The researchers also monitored the mice’s movements for an hour in an open environment to measure the total distance they covered and the amount of time the mice spent standing on their hind legs.
The mice also ran on a treadmill set at a gradually increasing speed from 0 to 15 metres per minute, and then maintained at a constant speed.
Upon examination, the research team found that on top of reduced skeletal muscle mass and increased expression of genes linked to muscle atrophy, the skeletal muscles in germ-free mice also displayed problems with function and the generation of new mitochondria, whose role is to break down nutrients to form energy for cellular activity.
But when the researchers transplanted gut microbes from mice to germ-free mice, they found that these mice had their muscle growth and function partially restored, and showed reduced signs of muscle atrophy.
The study builds on Prof Pettersson’s earlier studies on how gut microbes influence brain development, blood-brain barrier integrity, and overall behavior related to anxiety and fear.
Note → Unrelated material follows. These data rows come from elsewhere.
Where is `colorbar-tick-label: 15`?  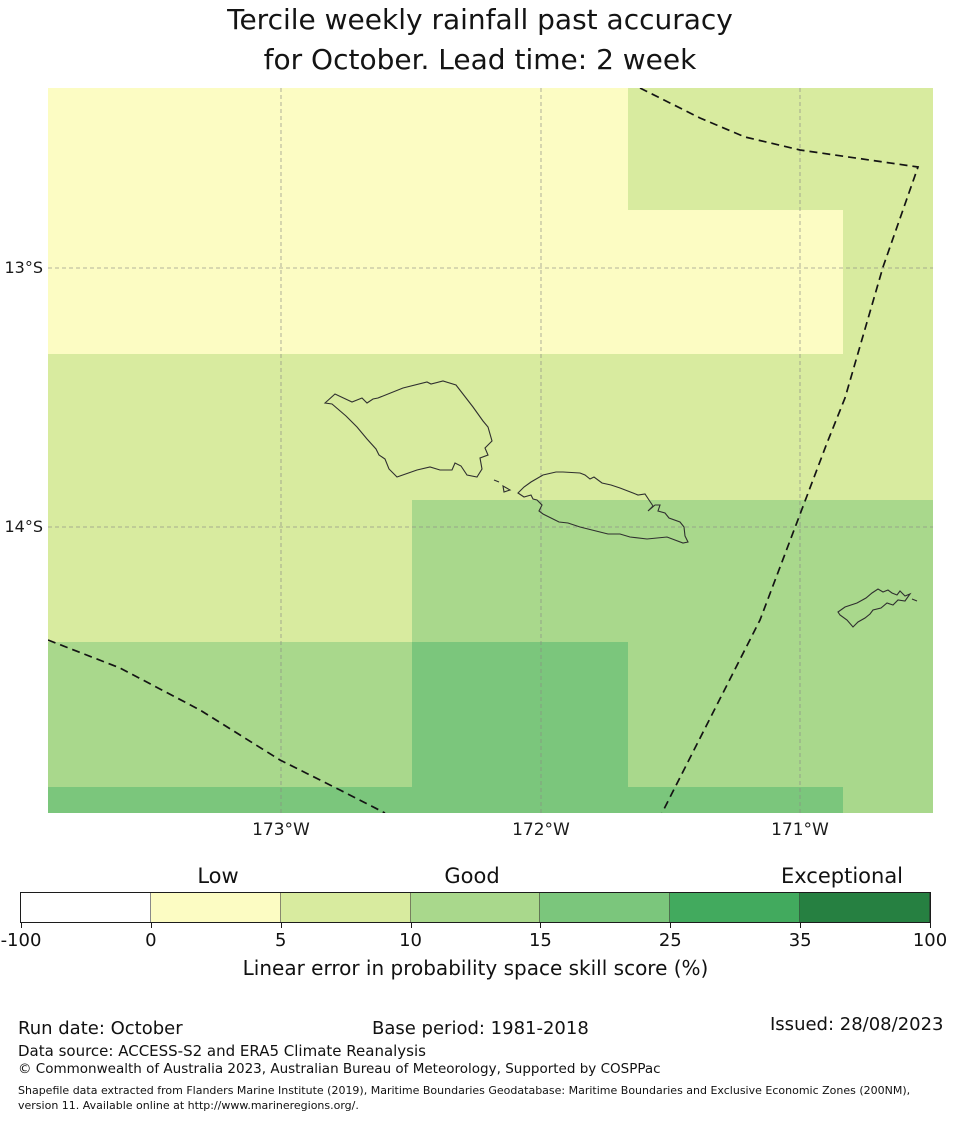
colorbar-tick-label: 15 is located at coordinates (540, 940).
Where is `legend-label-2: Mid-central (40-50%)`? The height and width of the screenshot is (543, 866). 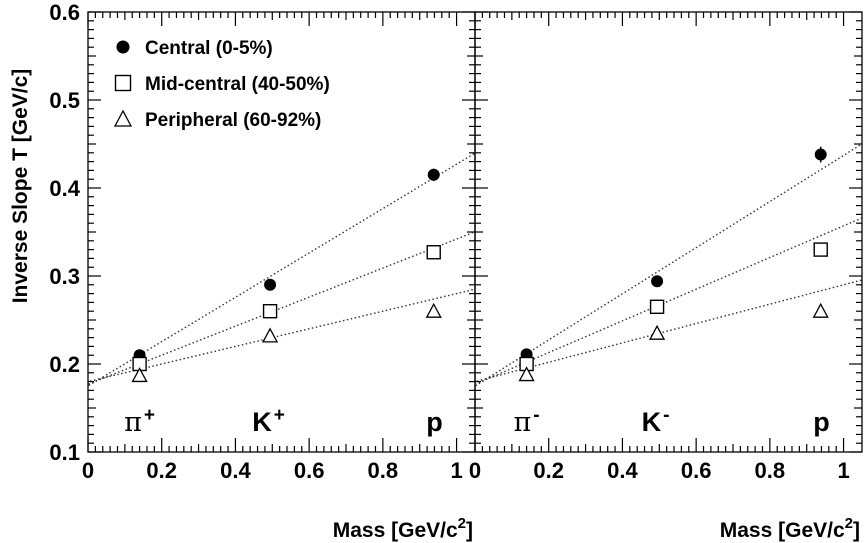
legend-label-2: Mid-central (40-50%) is located at coordinates (238, 84).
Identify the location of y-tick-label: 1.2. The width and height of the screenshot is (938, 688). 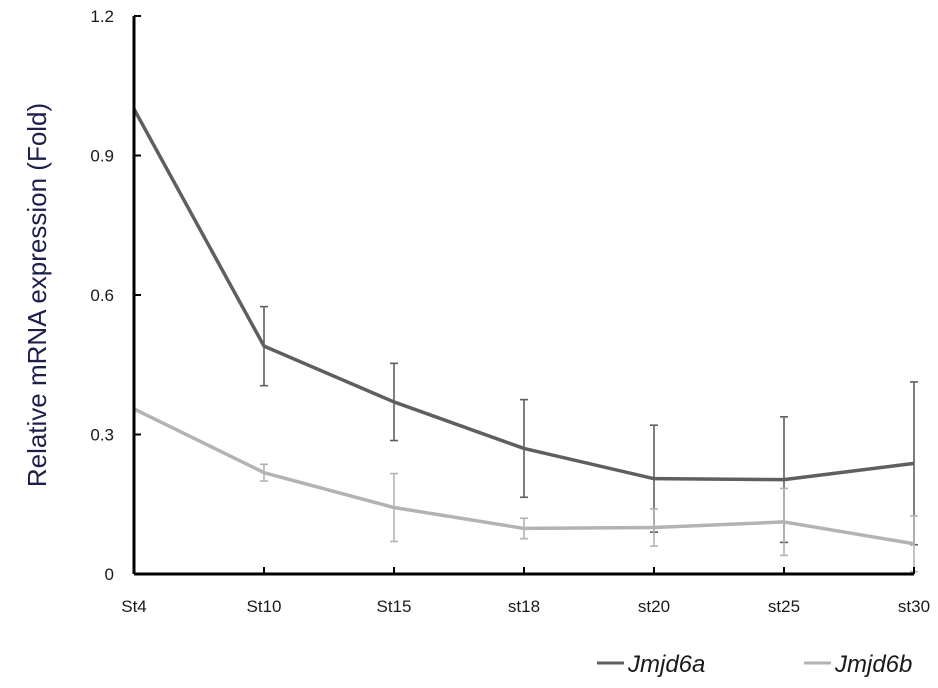
(102, 16).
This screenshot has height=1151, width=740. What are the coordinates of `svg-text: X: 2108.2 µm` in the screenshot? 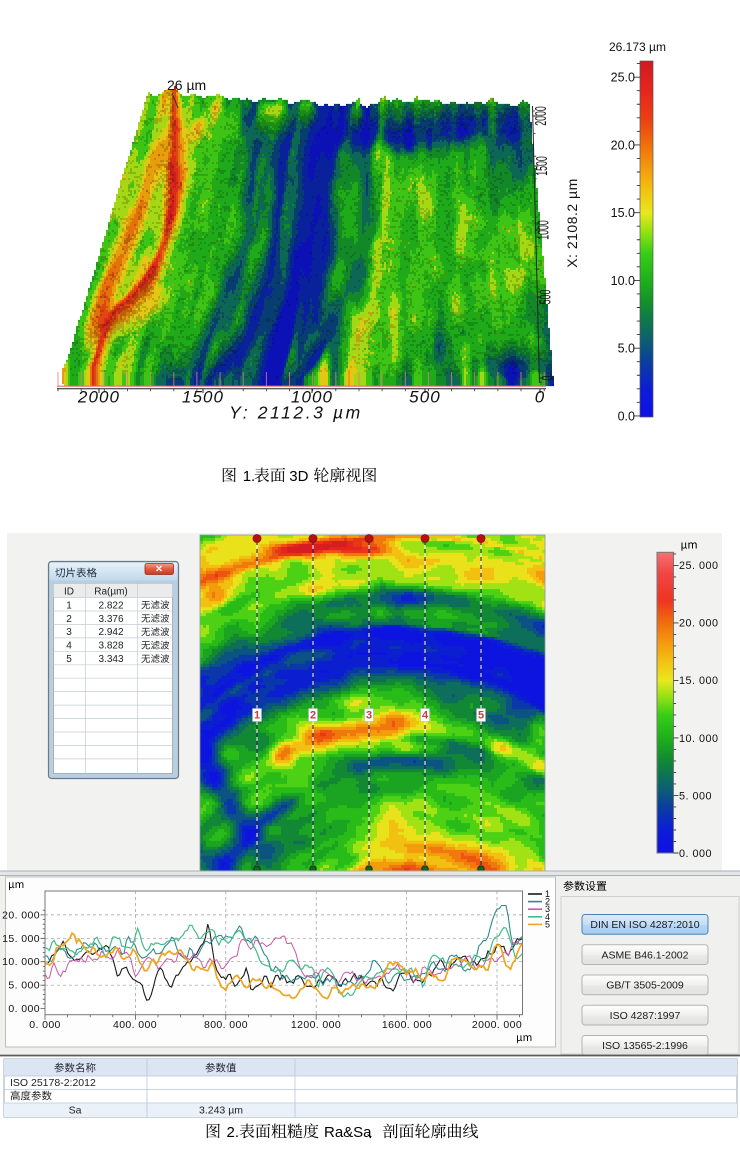 It's located at (572, 223).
Professor of microbiology Wang Yue from Singapore’s Agency for Science, Technology and Research (A*STAR), who was not involved in the study, said the discovery will inspire scientists and clinicians to investigate the relationship between the microbial composition of the microbiota and the state of skeletal muscles in humans.
“This line of research will lead to novel ways to maintain or improve muscle mass, strength, and function by modulating the microbial composition in the gut. Such strategies are expected to have broad applications in tackling muscle-related health issues. One area with enormous potential is to delay or reverse age-related sarcopenia (the loss of skeletal muscle mass and strength as a result of aging),” added the research director at A*STAR’s Institute of Molecular and Cell Biology.